AnisotropicVelocityTemplate()

## Registering the Custom Template

The registry returns a deep copy of the template on every fetch. To make the template discoverable by name, register it first, then retrieve it with `get_template`.

In [None]:
from mdio.builder.template_registry import register_template

register_template(AnisotropicVelocityTemplate())
print("Registered:", "AnisotropicVelocity3DDepth" in list_templates())

custom_template = get_template("AnisotropicVelocity3DDepth")
custom_template

You can also set units at any time. For this demo we’ll set metric units. The spatial units will be inferred from the SEG-Y binary header during ingestion, but we can override them here. Ingestion will honor what is in the template.

In [None]:
from mdio.builder.schemas.v1.units import LengthUnitModel
from mdio.builder.schemas.v1.units import SpeedUnitModel

custom_template.add_units(
    {
        "depth": LengthUnitModel(length="m"),
        "cdp_x": LengthUnitModel(length="m"),
        "cdp_y": LengthUnitModel(length="m"),
        "velocity": SpeedUnitModel(speed="m/s"),
    }
)
custom_template

## Changing chunk size (chunks) on an existing template

Often you will want to tweak the chunking strategy for performance. You can do this in two ways:

- When defining a subclass, set a default in the constructor (e.g., `self._var_chunk_shape = (...)`).
- On an existing template instance, assign to the `full_chunk_shape` property once you know your final
  dataset sizes (the tuple length must match the number of data dimensions).

Below is a tiny demo showing how to modify the chunk shape on a fetched template. We first build the
template with known sizes to satisfy validation, then update `full_chunk_shape`.

```{note}
In the SEG-Y to MDIO conversion workflow, MDIO infers the final grid shape from the SEG-Y headers. It’s
common to set or adjust `full_chunk_shape` right before calling `segy_to_mdio`, using the same sizes
you expect for the final array.
```

In [None]:
mdio_ds = custom_template.build_dataset(name="demo-only", sizes=(300, 500, 1001))
# pick smaller chunks than the full array for better parallelism and IO
custom_template.full_chunk_shape = (64, 64, 64)
print("Chunk shape set to:", custom_template.full_chunk_shape)

custom_template

## Making Dummy Xarray Dataset

We can now take the MDIO Dataset model and convert it to Xarray with our configuration. If ingesting from SEG-Y, this step
gets executed automatically by the converter before populating the data.
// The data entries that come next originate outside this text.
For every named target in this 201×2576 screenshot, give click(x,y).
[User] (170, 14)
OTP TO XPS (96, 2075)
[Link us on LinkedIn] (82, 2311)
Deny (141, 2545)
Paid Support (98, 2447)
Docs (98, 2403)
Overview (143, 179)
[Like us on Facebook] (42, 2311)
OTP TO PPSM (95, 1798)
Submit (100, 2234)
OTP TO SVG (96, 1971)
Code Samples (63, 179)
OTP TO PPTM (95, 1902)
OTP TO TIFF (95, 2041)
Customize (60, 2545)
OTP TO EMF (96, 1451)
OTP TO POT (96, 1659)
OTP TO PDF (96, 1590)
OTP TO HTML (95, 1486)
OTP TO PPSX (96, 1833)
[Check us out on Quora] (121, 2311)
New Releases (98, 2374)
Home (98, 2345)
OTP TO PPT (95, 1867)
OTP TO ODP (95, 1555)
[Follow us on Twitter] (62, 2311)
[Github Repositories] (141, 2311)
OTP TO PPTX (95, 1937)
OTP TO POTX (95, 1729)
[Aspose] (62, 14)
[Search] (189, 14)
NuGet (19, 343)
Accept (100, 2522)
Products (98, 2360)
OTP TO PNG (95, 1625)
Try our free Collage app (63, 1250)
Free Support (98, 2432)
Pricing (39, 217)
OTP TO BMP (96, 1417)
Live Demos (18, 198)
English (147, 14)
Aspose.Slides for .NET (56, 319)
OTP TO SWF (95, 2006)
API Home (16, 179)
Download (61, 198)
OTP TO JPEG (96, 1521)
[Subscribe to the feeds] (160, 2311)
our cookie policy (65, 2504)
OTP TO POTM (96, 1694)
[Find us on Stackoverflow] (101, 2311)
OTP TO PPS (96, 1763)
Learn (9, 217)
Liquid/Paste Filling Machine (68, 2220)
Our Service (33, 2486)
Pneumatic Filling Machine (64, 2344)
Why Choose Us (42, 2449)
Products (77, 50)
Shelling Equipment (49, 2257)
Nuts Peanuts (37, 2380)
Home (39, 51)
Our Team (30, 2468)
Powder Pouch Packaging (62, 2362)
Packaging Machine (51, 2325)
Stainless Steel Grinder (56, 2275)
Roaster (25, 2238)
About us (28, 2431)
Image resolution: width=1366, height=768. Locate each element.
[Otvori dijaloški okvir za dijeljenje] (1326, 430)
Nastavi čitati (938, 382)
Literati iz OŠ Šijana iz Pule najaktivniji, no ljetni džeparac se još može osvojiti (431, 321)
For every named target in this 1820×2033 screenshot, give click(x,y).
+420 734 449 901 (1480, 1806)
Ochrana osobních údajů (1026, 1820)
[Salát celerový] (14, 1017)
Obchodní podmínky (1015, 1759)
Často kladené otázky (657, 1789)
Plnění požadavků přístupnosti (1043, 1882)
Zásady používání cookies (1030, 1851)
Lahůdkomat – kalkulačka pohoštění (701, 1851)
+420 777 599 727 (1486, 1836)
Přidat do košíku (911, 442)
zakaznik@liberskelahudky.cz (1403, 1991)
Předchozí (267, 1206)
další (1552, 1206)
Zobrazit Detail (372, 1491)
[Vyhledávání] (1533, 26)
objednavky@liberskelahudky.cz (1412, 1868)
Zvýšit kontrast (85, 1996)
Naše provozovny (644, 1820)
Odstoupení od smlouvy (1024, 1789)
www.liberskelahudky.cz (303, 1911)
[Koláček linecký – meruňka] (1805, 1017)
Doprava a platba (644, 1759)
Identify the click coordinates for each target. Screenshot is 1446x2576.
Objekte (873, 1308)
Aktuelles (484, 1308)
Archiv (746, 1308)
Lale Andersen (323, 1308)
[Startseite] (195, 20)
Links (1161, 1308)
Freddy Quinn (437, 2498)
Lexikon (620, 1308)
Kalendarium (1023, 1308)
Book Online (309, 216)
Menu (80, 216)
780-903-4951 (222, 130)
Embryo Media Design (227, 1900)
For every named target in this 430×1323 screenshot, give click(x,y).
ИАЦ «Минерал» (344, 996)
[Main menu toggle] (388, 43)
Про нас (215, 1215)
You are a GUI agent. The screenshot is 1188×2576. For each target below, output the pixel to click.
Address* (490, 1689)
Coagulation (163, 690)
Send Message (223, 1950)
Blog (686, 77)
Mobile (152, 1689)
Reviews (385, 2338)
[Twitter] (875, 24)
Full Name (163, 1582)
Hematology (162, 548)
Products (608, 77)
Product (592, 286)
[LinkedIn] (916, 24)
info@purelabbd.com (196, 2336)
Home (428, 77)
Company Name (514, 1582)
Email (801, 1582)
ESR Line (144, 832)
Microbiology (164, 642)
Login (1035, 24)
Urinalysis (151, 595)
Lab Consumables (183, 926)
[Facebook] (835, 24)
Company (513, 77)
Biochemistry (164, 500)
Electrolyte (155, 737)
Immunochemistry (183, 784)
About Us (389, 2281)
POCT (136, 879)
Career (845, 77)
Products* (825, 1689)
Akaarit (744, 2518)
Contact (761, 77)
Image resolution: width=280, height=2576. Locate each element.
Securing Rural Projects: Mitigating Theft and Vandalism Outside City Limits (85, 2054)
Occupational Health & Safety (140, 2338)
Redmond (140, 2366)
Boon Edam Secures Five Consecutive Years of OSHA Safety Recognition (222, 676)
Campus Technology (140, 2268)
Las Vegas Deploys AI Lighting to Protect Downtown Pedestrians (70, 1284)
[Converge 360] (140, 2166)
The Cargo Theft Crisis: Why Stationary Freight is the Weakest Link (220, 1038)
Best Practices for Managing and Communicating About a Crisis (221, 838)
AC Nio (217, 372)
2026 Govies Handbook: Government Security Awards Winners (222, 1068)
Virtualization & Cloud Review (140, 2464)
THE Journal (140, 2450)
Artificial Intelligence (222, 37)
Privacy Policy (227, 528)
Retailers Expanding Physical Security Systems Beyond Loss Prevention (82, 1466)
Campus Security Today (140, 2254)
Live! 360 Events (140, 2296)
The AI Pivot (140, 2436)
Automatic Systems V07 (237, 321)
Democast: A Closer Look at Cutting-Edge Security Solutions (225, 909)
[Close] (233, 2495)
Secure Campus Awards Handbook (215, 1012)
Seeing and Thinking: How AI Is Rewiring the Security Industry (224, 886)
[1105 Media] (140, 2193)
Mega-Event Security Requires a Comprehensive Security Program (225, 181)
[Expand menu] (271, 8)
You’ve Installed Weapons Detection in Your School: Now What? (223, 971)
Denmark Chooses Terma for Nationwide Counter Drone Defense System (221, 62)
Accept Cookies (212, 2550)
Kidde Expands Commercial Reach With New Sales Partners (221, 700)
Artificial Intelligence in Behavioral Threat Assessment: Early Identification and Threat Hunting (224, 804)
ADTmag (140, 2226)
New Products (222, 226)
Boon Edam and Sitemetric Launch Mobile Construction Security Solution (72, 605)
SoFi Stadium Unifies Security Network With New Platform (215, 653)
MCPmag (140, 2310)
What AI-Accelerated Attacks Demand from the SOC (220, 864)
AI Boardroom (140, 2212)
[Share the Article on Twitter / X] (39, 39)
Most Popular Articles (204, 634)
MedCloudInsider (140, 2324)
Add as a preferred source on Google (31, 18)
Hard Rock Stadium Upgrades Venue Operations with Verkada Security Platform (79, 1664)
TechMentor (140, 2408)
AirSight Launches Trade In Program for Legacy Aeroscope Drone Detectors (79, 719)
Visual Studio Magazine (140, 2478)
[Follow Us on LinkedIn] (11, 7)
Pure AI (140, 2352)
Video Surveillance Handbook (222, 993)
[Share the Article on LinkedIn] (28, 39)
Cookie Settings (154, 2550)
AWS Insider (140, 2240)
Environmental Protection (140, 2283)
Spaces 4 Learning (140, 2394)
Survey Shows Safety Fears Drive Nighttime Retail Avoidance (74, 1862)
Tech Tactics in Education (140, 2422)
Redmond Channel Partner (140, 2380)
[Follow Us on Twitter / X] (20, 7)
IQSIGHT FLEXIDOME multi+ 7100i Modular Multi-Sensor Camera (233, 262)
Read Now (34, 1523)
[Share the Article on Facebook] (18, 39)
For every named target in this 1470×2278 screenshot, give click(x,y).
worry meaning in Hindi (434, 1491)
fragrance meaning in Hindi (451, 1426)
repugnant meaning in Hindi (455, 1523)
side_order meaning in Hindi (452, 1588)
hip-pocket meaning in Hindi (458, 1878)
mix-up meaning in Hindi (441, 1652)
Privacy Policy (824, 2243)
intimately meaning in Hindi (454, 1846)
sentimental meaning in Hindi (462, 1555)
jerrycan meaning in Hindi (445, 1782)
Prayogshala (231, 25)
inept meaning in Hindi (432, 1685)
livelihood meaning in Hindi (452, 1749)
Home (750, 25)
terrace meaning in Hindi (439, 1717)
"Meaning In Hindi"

Note that the whole dataset will be populated with the fill values.

In [None]:
from mdio.builder.xarray_builder import to_xarray_dataset

to_xarray_dataset(mdio_ds)

## Recap: Key APIs Used

- Template registry helpers: `get_template_registry`, `list_templates`, `register_template`, `get_template`
- Base template to subclass: `AbstractDatasetTemplate`
- Make Xarray Dataset from MDIO Data Model: `to_xarray_dataset`

With these pieces, you can standardize how your seismic data is represented in MDIO and keep ingestion code concise and repeatable.